The people who design hardware and software for smartphones, internet browsers, high-tech cars and many other internet-enabled devices need to know how people use their products in order to make them better.
But when faced with the request to send information about a computer error back to the developers, many of us are inclined to say “No,” just in case that information is too personal.
Adding to the techniques for bridging this divide, researchers at Stanford University have developed a new system for aggregating these kinds of usage reports that emphasizes maintaining personal privacy.

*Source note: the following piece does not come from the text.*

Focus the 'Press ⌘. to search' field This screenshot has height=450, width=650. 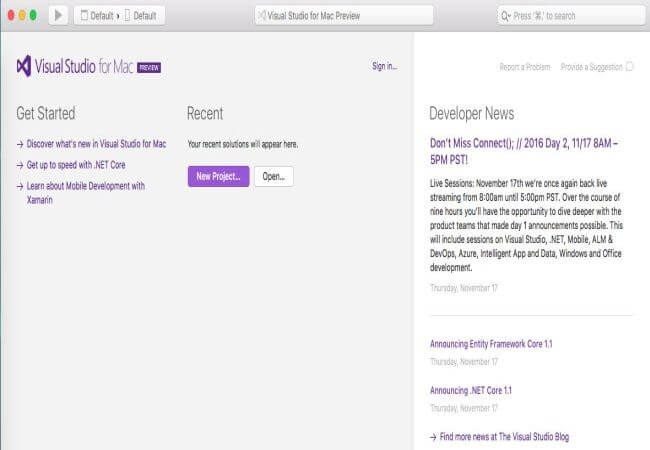(570, 16)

“We have an increasing number of devices — in our lightbulbs, in our cars, in our toasters — that are collecting personal data and sending it back to the device’s manufacturer. More of these devices means more sensitive data floating around, so the problem of privacy becomes more important,” said Henry Corrigan-Gibbs, a graduate student in computer science who co-developed this system. “This type of system is a way to collect aggregate usage statistics without collecting individual user data in the clear.”

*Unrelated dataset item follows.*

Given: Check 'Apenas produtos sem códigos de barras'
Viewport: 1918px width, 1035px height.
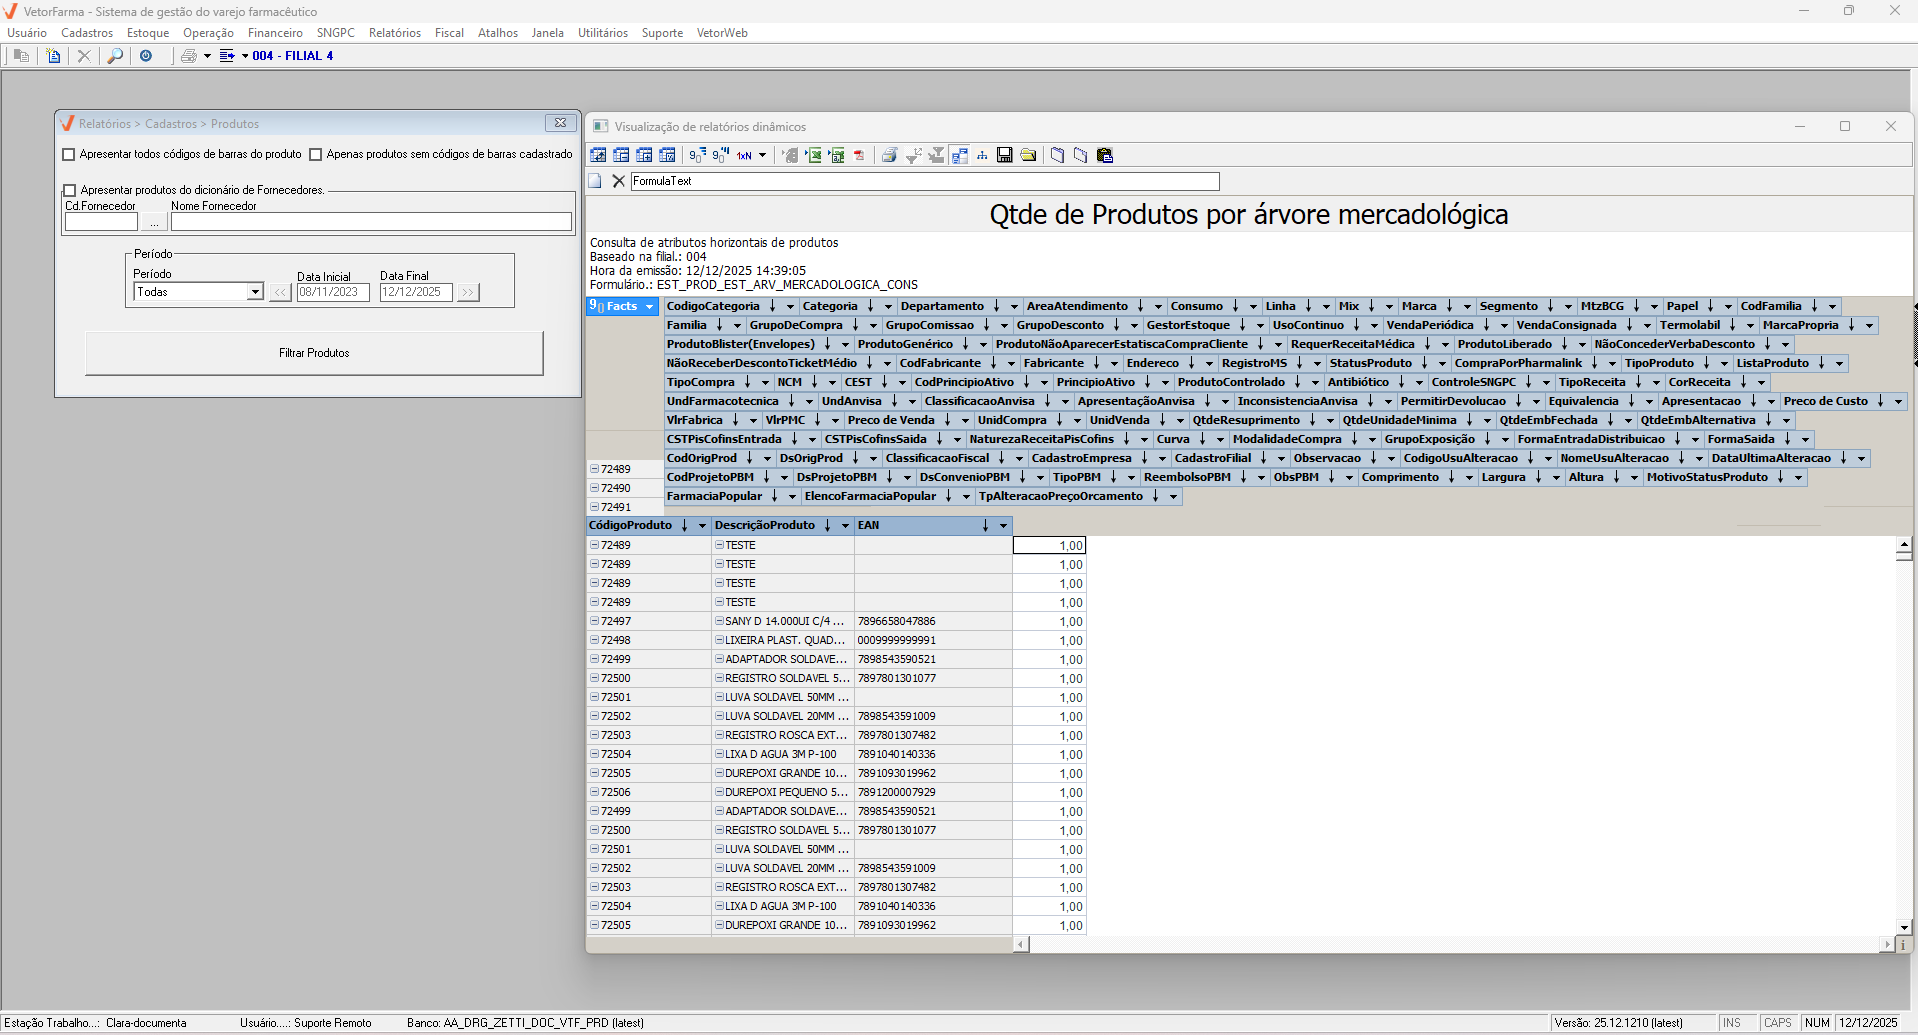Looking at the screenshot, I should coord(316,154).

Their system, called Prio, works by breaking up and obscuring individual information through a technique known as “secret sharing” and only allowing for the collection of aggregate reports. So, an individual’s information is never reported in any decipherable form.

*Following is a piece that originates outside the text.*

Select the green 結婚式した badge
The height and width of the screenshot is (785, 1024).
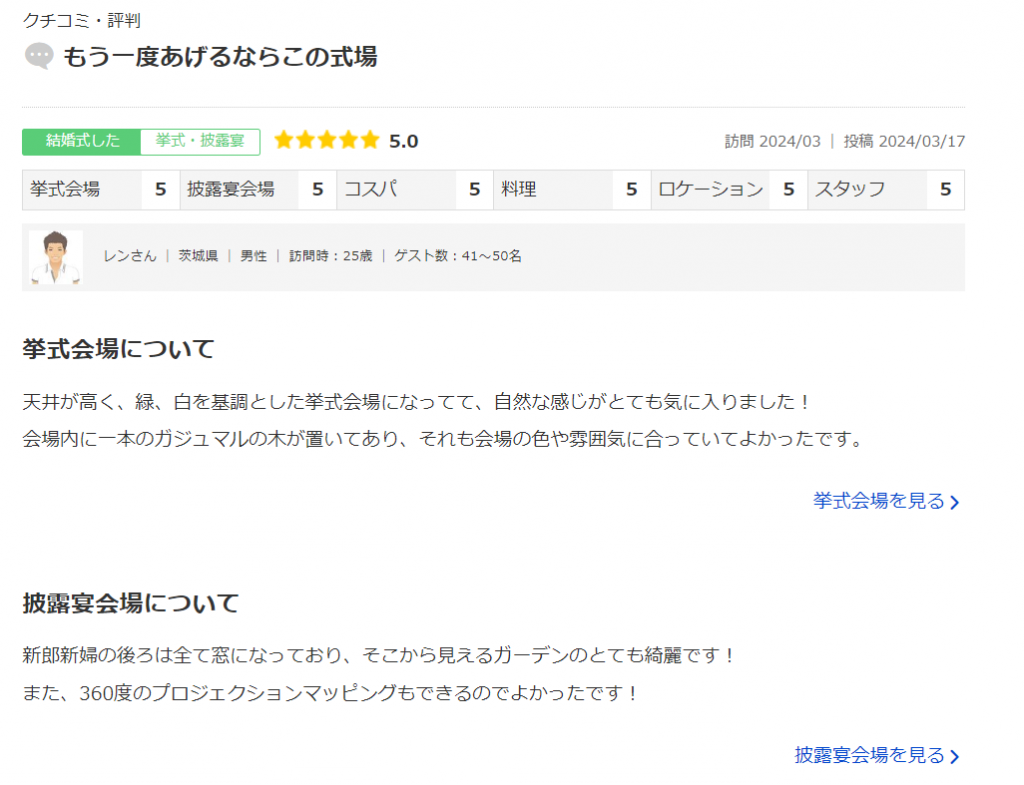point(82,141)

Prio is currently being tested by Mozilla in a version of Firefox called Nightly, which includes features Mozilla is still testing. On Nightly, Prio ran in parallel to the current remote data collection (telemetry) system for six weeks, gathering over 3 million data values. There was one glitch but once that was fixed, Prio’s results exactly matched the results from the current system.
“This is rare example of a new privacy technology that is getting deployed in the real world,” said Dan Boneh, the Rajeev Motwani Professor in the School of Engineering and head of the Applied Cryptography Group at Stanford, who developed Prio with Corrigan-Gibbs. “It is really exciting to see this put to use.”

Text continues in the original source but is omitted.